▶ **Assigned task**
The records that follow are to be repeated exactly, with the pictures removed.

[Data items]
------------
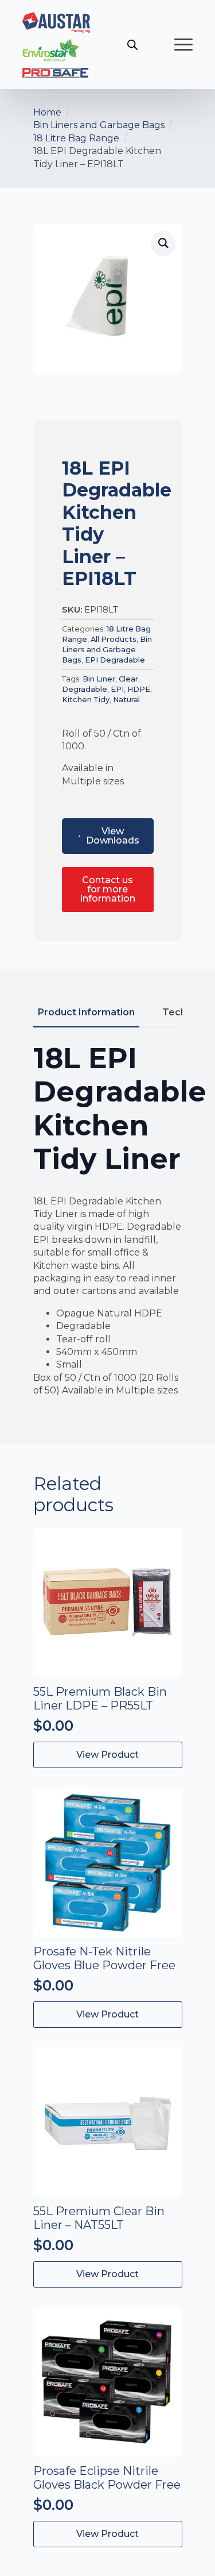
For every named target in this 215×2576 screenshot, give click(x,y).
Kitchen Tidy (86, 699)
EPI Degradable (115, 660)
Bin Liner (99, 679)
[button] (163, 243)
------------
▶ **Answer**
For every named target in this 215×2576 screenshot, give click(x,y).
Kitchen Tidy (86, 699)
EPI Degradable (115, 660)
Bin Liner (99, 679)
[button] (163, 243)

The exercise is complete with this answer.